El edema cerebral es la segunda causa de muerte en el Aconcagua.
Fue el guía suizo Mathías Zurbriggen en el verano austral de 1897 y en solitario quien logró hollar por primera vez el techo de América, después de dejar a su patrono y jefe de la expedición, el inglés Edward Fitz Gerald, aquejado de mal de altura en la Canaleta, a apenas 200 metros del objetivo final.
Le siguieron otros muchos aventureros durante la primera mitad del siglo XX, el más famoso de los cuales, el alemán Hans George Link, logró varios ascensos consecutivos, incluidos el de 1936 con su perra Cachilita y el de 1940 con Adriana Bance, su mujer, la primera fémina en alcanzar la cúspide. En 1944, tras repitir la gesta, una tormenta los mató de frío mientras descendían la Canaleta. La normal del Aconcagua, pese a ser visitada al año por miles de montañeros, no es un paseo senderista. La muerte acecha detrás de cada nube.
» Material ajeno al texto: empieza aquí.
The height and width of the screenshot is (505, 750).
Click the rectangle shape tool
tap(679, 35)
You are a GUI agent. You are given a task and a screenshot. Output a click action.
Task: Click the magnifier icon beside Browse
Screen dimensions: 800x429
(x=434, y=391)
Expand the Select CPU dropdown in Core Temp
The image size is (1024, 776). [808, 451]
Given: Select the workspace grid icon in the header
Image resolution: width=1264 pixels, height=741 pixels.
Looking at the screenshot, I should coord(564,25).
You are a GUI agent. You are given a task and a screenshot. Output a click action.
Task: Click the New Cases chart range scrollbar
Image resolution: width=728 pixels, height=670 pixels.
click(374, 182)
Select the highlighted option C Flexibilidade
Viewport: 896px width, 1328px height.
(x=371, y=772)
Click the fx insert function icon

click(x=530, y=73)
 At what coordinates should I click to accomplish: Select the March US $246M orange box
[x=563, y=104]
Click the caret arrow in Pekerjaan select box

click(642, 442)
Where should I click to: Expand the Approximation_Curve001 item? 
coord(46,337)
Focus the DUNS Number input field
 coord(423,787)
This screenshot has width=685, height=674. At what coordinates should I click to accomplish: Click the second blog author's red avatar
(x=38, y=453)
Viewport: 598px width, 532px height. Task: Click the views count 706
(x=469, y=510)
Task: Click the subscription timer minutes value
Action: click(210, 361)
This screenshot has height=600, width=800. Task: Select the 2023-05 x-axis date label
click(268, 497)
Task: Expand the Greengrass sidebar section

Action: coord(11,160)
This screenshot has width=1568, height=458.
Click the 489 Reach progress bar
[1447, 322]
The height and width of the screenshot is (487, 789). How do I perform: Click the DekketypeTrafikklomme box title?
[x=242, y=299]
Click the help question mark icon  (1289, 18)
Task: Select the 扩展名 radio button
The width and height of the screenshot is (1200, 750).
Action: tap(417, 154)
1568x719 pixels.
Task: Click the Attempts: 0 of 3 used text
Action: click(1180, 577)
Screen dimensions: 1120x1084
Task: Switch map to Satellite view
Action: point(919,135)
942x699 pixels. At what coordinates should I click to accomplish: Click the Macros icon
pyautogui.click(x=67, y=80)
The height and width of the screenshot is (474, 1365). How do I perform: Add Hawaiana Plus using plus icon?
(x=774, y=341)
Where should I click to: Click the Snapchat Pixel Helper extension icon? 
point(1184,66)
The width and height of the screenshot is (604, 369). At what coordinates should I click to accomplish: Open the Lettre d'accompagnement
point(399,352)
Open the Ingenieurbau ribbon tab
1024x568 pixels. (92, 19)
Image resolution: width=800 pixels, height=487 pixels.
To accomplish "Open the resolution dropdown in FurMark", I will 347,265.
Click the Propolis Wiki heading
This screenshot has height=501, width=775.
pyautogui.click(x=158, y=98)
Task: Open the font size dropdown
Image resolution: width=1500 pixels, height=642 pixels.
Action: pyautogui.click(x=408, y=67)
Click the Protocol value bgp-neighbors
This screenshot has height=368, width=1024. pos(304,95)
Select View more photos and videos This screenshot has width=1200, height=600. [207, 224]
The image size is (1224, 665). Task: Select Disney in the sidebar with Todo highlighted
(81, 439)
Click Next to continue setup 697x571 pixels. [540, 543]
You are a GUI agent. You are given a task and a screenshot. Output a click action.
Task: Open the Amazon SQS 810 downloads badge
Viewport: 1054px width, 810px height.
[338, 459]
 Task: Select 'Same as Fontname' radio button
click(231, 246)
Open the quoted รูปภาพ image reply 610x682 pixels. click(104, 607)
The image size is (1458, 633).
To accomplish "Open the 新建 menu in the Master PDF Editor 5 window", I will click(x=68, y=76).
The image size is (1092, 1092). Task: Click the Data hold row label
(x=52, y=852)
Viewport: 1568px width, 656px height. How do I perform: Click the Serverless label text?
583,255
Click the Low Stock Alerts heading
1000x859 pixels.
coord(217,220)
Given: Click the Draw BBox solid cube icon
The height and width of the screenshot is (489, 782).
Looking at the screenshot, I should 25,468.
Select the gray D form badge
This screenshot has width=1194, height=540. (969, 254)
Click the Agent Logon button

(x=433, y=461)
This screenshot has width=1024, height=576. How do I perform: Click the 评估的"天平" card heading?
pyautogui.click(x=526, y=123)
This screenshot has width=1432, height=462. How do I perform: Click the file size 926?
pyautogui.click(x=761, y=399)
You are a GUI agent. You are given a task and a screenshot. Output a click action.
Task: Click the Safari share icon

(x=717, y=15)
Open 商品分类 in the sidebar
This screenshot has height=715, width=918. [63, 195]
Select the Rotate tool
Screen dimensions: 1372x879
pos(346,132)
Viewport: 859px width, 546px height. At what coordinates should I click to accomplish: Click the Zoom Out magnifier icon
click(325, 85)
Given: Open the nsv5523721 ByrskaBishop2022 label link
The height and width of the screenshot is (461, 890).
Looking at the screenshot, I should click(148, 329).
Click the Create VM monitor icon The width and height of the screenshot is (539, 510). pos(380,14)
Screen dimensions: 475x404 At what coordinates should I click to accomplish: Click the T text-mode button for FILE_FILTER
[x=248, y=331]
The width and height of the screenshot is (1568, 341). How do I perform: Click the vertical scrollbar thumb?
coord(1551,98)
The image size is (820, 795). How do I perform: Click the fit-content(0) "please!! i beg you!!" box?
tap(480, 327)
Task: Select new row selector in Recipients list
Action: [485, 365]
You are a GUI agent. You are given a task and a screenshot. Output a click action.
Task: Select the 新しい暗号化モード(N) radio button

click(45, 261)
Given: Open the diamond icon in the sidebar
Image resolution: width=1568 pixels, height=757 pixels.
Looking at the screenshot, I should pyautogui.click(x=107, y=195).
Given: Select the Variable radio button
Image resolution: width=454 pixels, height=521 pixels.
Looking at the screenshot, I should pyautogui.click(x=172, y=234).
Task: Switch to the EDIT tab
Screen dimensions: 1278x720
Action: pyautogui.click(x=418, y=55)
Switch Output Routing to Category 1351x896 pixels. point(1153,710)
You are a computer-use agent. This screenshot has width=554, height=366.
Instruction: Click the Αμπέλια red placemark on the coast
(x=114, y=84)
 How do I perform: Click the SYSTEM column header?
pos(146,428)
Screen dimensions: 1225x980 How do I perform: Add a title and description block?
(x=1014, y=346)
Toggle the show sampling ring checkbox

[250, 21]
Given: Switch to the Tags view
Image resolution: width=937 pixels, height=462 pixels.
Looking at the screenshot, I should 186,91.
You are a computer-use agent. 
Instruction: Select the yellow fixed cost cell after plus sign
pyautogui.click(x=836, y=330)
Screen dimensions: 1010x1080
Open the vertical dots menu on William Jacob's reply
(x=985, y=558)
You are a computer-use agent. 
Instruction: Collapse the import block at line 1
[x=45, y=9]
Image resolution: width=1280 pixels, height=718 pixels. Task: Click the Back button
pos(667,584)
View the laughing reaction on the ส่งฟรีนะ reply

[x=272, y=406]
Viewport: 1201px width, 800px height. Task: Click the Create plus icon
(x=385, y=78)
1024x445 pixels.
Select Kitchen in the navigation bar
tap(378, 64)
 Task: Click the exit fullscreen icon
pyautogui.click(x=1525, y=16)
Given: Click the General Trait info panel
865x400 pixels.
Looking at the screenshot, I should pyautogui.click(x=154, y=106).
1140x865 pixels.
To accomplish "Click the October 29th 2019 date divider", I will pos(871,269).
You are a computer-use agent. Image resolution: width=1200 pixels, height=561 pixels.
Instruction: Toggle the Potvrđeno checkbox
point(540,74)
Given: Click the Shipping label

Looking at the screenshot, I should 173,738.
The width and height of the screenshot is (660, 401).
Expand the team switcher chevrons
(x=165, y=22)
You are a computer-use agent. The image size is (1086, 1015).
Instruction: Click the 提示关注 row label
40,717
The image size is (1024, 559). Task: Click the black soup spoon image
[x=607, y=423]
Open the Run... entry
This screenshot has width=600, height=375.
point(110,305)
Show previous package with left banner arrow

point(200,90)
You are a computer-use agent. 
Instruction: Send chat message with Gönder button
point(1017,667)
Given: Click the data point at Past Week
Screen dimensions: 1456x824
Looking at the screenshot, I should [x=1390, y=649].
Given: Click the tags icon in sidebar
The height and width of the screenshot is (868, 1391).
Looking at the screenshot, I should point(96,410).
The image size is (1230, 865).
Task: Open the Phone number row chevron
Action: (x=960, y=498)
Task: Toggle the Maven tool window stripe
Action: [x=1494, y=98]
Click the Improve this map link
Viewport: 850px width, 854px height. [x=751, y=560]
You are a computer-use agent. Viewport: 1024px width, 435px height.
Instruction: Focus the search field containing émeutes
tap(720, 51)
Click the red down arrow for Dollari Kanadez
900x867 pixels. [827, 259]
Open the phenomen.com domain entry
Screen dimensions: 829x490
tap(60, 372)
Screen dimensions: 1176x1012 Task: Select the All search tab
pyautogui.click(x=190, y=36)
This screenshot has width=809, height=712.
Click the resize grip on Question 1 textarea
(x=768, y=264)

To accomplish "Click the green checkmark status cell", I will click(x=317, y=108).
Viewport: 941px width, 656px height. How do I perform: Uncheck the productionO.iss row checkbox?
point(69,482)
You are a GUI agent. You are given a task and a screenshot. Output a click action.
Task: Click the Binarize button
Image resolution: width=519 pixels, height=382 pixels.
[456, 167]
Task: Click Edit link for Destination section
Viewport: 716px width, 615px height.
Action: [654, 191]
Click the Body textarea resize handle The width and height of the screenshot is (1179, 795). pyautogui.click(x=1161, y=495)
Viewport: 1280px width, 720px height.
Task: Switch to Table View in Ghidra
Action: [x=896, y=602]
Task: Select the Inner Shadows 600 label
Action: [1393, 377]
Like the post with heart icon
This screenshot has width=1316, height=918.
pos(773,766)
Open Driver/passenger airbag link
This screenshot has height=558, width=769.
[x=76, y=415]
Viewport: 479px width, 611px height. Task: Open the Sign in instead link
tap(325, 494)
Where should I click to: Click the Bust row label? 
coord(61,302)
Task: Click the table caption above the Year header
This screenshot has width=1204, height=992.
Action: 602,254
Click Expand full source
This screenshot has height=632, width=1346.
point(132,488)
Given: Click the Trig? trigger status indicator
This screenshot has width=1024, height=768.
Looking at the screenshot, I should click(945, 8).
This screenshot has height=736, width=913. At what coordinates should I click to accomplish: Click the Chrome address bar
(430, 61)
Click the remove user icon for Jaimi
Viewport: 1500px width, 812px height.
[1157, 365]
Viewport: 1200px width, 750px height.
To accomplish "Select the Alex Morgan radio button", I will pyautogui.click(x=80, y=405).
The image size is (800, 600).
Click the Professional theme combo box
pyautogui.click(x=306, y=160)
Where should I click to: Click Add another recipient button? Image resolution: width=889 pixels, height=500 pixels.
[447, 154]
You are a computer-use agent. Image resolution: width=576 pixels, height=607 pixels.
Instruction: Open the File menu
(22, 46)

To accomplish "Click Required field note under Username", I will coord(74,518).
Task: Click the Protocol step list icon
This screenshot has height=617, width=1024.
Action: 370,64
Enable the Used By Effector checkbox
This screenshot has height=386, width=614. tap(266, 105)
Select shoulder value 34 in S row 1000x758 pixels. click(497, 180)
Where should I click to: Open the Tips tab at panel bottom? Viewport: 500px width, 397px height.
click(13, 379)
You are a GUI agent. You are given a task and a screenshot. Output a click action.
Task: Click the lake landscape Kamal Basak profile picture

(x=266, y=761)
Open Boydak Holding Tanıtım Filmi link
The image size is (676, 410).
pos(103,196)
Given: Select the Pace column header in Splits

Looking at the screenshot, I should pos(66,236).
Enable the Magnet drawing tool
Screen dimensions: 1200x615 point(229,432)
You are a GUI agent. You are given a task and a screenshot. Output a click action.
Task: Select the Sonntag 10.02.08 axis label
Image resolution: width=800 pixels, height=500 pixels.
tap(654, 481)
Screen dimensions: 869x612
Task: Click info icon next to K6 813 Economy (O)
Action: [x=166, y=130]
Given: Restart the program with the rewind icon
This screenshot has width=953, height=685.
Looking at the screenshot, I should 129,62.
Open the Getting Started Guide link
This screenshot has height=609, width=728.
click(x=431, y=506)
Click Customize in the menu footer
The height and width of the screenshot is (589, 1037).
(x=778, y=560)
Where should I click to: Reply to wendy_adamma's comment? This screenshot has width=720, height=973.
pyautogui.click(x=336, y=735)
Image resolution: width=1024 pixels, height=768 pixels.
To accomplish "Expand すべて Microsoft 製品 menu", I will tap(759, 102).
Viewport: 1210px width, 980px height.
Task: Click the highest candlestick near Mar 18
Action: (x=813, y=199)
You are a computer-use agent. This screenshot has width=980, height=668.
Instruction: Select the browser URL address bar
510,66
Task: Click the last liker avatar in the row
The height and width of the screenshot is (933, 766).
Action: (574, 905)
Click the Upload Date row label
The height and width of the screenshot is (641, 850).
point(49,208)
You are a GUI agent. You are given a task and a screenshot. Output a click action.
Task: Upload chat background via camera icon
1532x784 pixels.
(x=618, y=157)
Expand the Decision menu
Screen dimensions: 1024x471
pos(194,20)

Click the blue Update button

Por la vertiente opuesta las condiciones de ascenso son bien distintas. La pared sur del centinela es uno de los grandes abismos de la Tierra. Tres kilómetros de vertical, con muros de hielo, avalanchas, glaciares y cambios imprevistos de tiempo. Fue vencida por primera vez en 1954 por seis alpinistas franceses. En 1972, cuatro valencianos se convertirían en los primeros españoles en coronar la sur del coloso americano.